• TEXT SECTION:
^^^^^^^^
The 2019 Zambia Super League is the 58th season of the Zambia Super League, the top-tier football league in Zambia. Due to the transitional calendar of the CAF competitions in 2018–19, the 20 teams in the league will be divided into two groups of ten teams stream A and stream B, one of teams from the north and one of teams from the south, Nkana leading one and Zesco United heading the other. The teams top two with the most points will qualify for the CAF Champions League then the other two will play the CAF Confederations Cup. The League will return to normal for the 2019–20 season. The league is set to kick off on the 27th of January, A day after the Charity Shield.

Teams
The season will be contested by 20 teams in two groups, the 16 teams which qualified from the 2018 Zambia Super League and four promoted clubs. After the season, only 18 teams will remain in the Super League. The promoted clubs include Circuit City (debut), Mufulira Wanderers (returning after one season), Real Nakonde (returning after one season) and Manchester United Zambia Academy. National Assembly, Nchanga Rangers, Kabwe YSA and New Monze Swallows were relegated from the 2018 Zambia Super League.

Confirmed promoted teams
 Circuit City 
 Mufulira Wanderers
 Maestro United Zambia (name changed from Manchester United Zambia Academy before season started)
 Prison Leopards

Prison Leopards' promotion
Prison Leopards got promoted to the Super League weeks after the 2018 Division One season came to an end which resulted that Real Nakonde be demoted back to Division one the team that was confirmed to have won promotion earlier at the end of the season with a better goal difference but finished level on points with Prison Leopards. Leopards launched complained against their opponents Tazara Express from matchweek 23 to have ineligible players. The match was forfeited and three points plus a three nil scoreline was awarded to Prison Leopards. Tazara Express was hence fined K5000.
^^^^^^^^
• DATA PROVIDED:
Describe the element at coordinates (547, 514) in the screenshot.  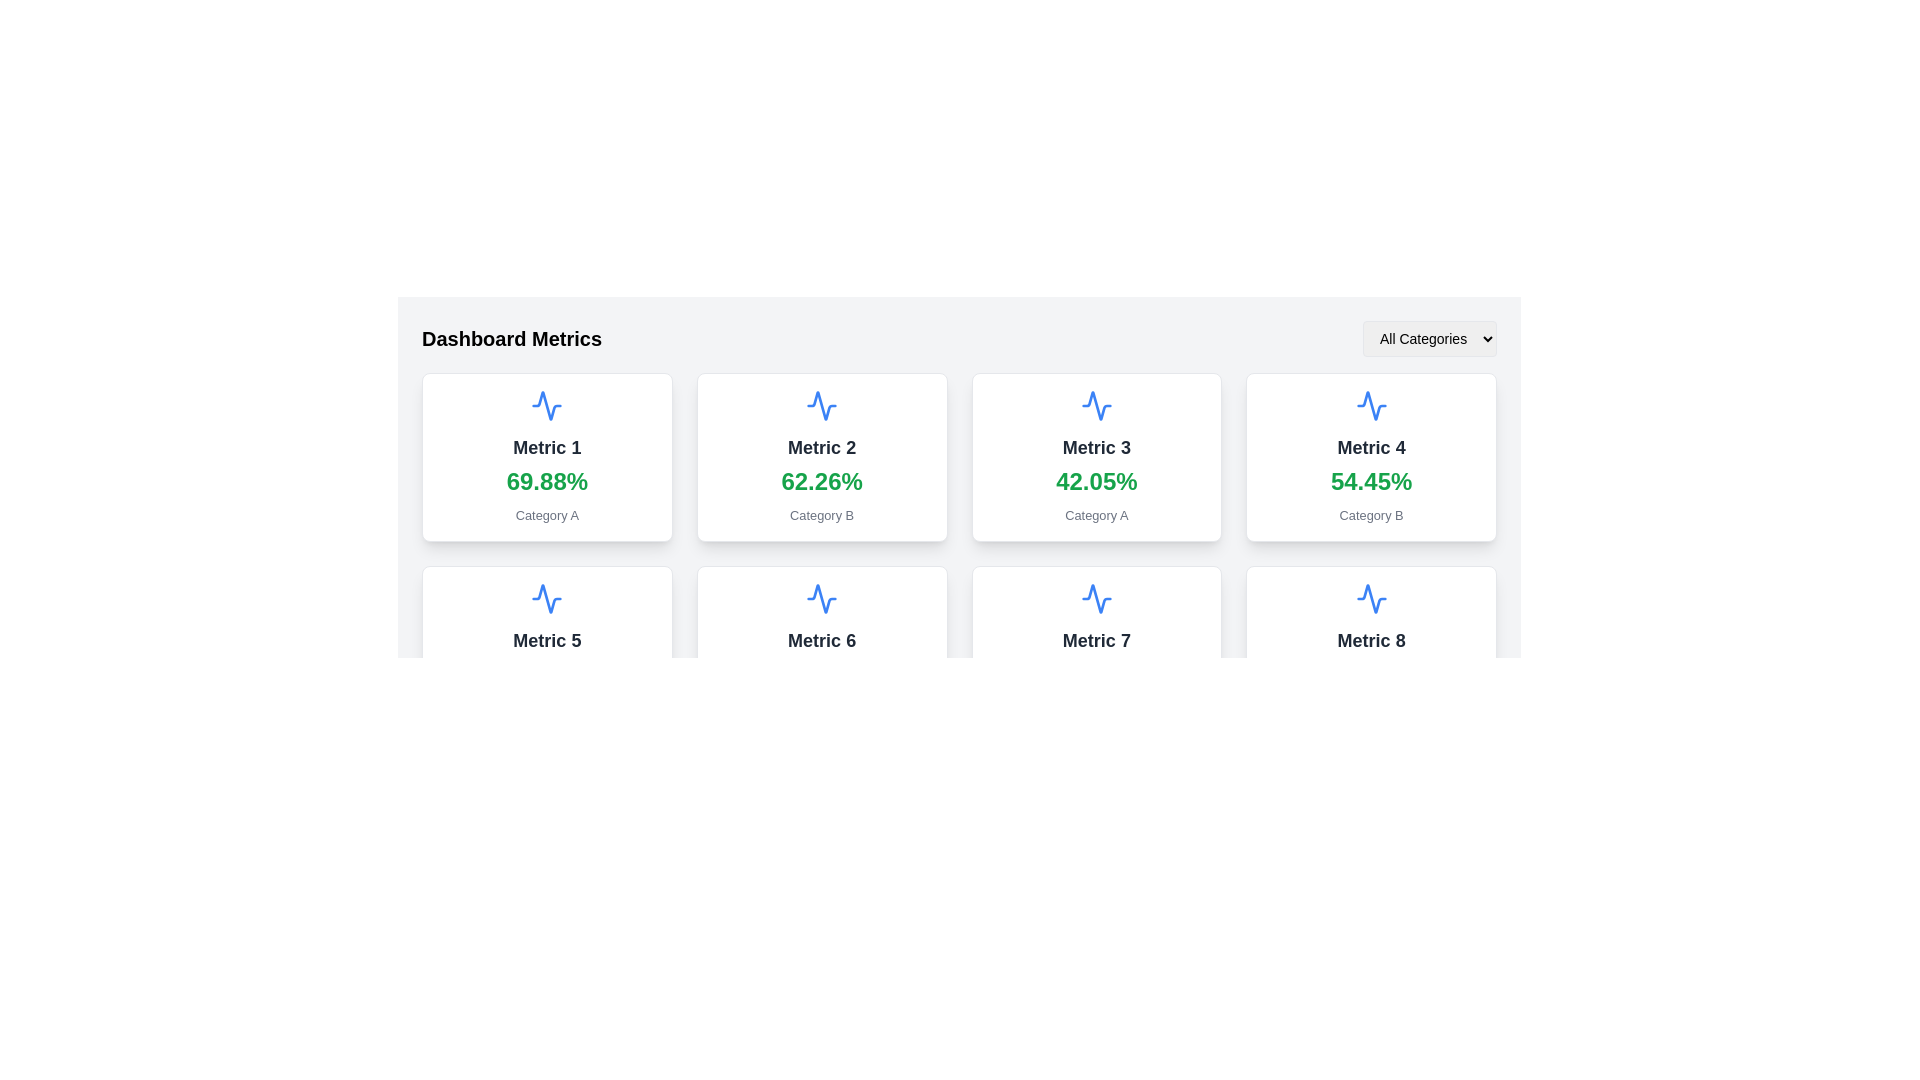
^^^^^^^^
• EXERCISE REQUIREMENTS:
• 1. From the article on the 2019 Zambia Super League, quote the stretch from "Confirmed promoted teams" through "hence fined K5000.".
• 2. According to the article on the 2019 Zambia Super League, which clubs were relegated from the 2018 Zambia Super League?
• 3. Carry on the article on the 2019 Zambia Super League from its last sentence.
The lines that come after the article on the 2019 Zambia Super League are separate material with no connection to it.

• THE ANSWERS:
• 1.
Confirmed promoted teams
 Circuit City 
 Mufulira Wanderers
 Maestro United Zambia (name changed from Manchester United Zambia Academy before season started)
 Prison Leopards

Prison Leopards' promotion
Prison Leopards got promoted to the Super League weeks after the 2018 Division One season came to an end which resulted that Real Nakonde be demoted back to Division one the team that was confirmed to have won promotion earlier at the end of the season with a better goal difference but finished level on points with Prison Leopards. Leopards launched complained against their opponents Tazara Express from matchweek 23 to have ineligible players. The match was forfeited and three points plus a three nil scoreline was awarded to Prison Leopards. Tazara Express was hence fined K5000.

• 2. National Assembly, Nchanga Rangers, Kabwe YSA, New Monze Swallows

• 3.
League restructuring
The Super League will adopt a new format starting in August 2019. At the end of the transitional season in June the Super League will have a reduced number to 18 as the Association looks to increase competitiveness.

The start of a new league season in August 2019 will also see the start of the National Division One which will have 18 teams just like the top tier and will be a sponsored league. The two bottom teams from each zone of the transitional Super League will be relegated to the National Division One.

For promotion to the Super League after the end of the transitional season in June the four top teams from the zones will face each other in playoffs with the two winners (top teams) qualifying to the Super League while the other two will drop to the National Division one.

The National Division One will have six teams at this point. To make the total number of teams reach 18 the teams that will finish from 2nd to fourth in each zone will be promoted to the National Division one to make it 18 teams.

League tables
In this transitional season, it will be played in two streams A and B. The Stream winners will play-off for the title, the Stream runners-up qualify for CAF Confederation Cup, two clubs will be relegated from each stream while only two clubs will be promoted as the top level league is reduced to 18 clubs for 2020 season.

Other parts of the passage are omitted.